China has become the third country to safely land an unmanned probe on the surface of Mars after the Soviet Union and United States, state-run media said Saturday.

If China also successfully investigates the surface of the red planet, it would become the second nation to do so after the United States.

Visitors look at a model of China's first Mars rover, Tianwen-1, at the China International Industry Expo 2020 in Shanghai, China on Sept. 15, 2020. (Costfoto/Barcroft Media/Getty/Kyodo)

With President Xi Jinping pledging to make China a "space power," competition in space between the world's two major powers is expected to intensify.

Xi was quoted by the Global Times as saying in a congratulatory letter to the mission team, "This success marks a major step forward in the country's interplanetary exploration, achieving a leap from Earth-Moon system to the interplanetary one."

"Leaving the footprint of Chinese people on Mars for the first time marks another milestone of the country's space industry development," Xi said, according to the tabloid affiliated with the ruling Communist Party.

In late April, China launched the core module of its first space station. The move followed the return to Earth last year of an unmanned Chinese space probe with the first lunar soil samples taken in 44 years.

China's largest carrier rocket, the Long March 5 Y-4, blasted off with the Tianwen-1 Mars probe from a launch site on the coast of the southern island province of Hainan in July 2020. It entered the orbit of the planet in February.

Beijing is likely to study the soil and atmosphere on Mars and survey whether there is groundwater as it looks for signs of possible ancient life.

++++++++++++++++++++

[PROBLEMS AND TASKS]
(1) In the article on China's Mars landing, which rocket carried the Tianwen-1 probe into space?
(2) Write the next few sentences of the article on China's Mars landing, continuing after its final sentence.

[GIVEN DATA]
++++++++++++++++++++

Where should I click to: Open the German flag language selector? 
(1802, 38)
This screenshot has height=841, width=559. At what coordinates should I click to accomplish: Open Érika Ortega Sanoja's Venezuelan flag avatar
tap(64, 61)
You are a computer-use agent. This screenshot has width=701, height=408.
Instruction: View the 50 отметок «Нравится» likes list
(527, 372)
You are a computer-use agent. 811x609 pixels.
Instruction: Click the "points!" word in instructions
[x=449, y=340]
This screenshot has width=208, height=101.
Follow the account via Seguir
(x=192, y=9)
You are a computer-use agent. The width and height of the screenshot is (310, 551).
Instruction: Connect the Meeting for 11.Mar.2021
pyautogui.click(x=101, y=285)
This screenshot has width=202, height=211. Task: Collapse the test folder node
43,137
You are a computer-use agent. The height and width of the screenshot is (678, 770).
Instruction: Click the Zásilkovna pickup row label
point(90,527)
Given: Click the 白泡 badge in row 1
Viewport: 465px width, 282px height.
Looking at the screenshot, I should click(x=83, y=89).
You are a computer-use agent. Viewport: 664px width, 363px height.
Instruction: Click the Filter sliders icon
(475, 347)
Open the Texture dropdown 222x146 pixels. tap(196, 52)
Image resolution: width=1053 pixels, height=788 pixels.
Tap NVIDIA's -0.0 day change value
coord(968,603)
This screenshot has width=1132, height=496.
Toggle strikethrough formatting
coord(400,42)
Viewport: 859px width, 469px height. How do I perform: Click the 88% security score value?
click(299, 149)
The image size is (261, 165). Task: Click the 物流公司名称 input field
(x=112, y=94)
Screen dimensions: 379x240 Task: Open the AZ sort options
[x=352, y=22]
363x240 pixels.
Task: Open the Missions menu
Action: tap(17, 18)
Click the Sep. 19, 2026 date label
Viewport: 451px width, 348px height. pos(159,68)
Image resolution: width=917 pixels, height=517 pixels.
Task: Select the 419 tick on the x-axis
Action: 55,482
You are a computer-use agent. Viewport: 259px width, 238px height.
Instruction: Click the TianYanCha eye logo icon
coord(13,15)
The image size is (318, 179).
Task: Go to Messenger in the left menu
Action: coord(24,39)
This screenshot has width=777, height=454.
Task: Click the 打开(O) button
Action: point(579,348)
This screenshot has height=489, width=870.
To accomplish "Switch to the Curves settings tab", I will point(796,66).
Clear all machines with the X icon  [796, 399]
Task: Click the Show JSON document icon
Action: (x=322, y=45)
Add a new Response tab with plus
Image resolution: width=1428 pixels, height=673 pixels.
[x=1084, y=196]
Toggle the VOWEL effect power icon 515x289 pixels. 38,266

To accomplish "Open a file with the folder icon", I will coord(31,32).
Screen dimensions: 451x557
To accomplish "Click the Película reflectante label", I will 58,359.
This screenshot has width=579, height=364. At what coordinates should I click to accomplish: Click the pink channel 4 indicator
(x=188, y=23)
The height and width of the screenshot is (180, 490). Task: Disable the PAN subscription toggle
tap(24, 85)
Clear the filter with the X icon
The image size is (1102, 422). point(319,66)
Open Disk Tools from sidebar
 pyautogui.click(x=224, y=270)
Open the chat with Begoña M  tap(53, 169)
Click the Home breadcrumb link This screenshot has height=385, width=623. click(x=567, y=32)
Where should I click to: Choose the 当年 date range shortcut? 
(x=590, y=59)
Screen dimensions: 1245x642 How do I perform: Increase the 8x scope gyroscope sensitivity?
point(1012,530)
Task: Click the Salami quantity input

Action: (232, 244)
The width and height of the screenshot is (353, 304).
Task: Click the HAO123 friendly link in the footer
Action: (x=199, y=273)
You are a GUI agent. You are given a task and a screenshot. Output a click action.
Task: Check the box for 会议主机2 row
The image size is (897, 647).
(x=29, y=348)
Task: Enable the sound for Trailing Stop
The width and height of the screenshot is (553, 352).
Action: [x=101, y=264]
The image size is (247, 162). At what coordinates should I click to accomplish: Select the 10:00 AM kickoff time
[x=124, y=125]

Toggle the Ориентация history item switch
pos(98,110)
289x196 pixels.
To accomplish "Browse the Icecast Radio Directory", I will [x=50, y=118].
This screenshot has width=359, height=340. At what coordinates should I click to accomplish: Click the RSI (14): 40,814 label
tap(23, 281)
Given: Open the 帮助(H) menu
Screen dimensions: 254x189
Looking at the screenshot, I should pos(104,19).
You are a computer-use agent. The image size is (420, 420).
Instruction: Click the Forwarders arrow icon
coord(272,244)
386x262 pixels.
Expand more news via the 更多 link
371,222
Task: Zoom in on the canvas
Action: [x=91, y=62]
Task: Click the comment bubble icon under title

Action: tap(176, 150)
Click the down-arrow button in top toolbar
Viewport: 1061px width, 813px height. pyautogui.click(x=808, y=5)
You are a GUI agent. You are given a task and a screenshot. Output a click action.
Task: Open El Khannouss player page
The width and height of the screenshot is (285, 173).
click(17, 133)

++++++++++++++++++++

[ANSWERS TO THE PROBLEMS]
(1) The Long March 5 Y-4, China's largest carrier rocket.

(2)
A rover, called Zhurong, will take a further seven to eight days to detect the surrounding environment and conduct self-checks before moving down from the lander to the Martian surface, China's official Xinhua News Agency reported.

In February, NASA unveiled high-definition video images of the final minutes of its rover touchdown on Mars, showing the explosive opening of a parachute and the landing rockets' plume stirring up red dust.

A spacecraft carrying the Perseverance rover, about the size of a small car, was launched in July last year for a mission to look for signs of ancient life on the planet and collect rock samples to be returned to Earth by a future NASA mission.

The U.S. National Aeronautics and Space Administration has landed nine craft on Mars since 1976. A Soviet probe touched down on the planet in 1971, but communication is believed to have been lost soon after.

Among other nations, a Mars probe launched by the United Arab Emirates, named Hope, successfully entered the orbit of the planet as scheduled in February after being launched from Tanegashima Space Center in Kagoshima Prefecture, southwestern Japan, in July 2020.

The UAE also has a project to build a human colony on Mars by 2117.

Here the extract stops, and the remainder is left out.